→ RECORDS SHOWN
* * * * *
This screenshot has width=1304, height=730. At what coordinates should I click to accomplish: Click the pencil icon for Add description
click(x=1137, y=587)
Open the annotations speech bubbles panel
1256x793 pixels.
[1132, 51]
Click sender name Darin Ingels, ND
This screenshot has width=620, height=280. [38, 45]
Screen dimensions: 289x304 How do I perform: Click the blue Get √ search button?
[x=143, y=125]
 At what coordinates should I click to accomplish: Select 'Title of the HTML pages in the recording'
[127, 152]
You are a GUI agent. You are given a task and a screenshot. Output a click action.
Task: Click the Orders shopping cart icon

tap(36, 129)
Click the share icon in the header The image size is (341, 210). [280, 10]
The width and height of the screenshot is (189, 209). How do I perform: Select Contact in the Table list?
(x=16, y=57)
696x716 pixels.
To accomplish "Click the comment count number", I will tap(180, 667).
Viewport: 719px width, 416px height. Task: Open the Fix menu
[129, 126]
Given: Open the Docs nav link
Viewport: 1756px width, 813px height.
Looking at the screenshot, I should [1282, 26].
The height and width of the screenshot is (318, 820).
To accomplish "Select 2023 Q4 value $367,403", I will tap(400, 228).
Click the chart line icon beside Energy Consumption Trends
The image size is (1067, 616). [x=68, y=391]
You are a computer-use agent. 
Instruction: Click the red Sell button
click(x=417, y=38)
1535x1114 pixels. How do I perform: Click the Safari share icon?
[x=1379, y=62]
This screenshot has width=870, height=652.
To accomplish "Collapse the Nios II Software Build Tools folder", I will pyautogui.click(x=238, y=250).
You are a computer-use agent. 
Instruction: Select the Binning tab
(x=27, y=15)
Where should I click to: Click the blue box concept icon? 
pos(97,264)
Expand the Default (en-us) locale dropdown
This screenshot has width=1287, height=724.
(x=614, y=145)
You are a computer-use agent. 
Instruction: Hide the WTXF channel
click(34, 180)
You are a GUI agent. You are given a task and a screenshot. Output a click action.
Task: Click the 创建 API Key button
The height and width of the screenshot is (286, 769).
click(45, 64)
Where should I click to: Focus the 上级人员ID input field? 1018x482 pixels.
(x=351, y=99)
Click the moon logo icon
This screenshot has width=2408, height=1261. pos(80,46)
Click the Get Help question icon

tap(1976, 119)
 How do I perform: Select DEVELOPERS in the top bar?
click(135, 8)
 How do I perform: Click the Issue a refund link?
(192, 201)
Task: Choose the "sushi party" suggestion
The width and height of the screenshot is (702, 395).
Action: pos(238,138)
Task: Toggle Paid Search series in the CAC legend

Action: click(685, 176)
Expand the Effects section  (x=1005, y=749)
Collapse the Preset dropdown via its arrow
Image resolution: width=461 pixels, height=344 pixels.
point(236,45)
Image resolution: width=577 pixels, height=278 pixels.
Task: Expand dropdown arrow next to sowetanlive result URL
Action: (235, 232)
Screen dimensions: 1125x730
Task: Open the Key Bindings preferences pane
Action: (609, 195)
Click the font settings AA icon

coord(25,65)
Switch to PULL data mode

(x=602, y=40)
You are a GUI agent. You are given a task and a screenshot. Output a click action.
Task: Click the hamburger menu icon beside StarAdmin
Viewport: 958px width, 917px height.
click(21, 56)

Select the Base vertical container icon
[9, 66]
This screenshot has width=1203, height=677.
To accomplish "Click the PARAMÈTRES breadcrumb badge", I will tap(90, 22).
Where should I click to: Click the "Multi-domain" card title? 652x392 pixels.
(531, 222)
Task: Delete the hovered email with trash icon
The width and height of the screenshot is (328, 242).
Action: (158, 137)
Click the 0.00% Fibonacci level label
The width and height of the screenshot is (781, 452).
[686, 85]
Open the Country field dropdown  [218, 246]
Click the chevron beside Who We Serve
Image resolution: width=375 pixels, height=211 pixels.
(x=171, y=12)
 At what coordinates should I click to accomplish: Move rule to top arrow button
* * * * *
→ EXERCISE
Which lines above contain the string "share"? Copy each of them in full, treating uppercase and lowercase as different.

→ FINAL RESULT
Click the share icon in the header The image size is (341, 210). [280, 10]
1535x1114 pixels. How do I perform: Click the Safari share icon?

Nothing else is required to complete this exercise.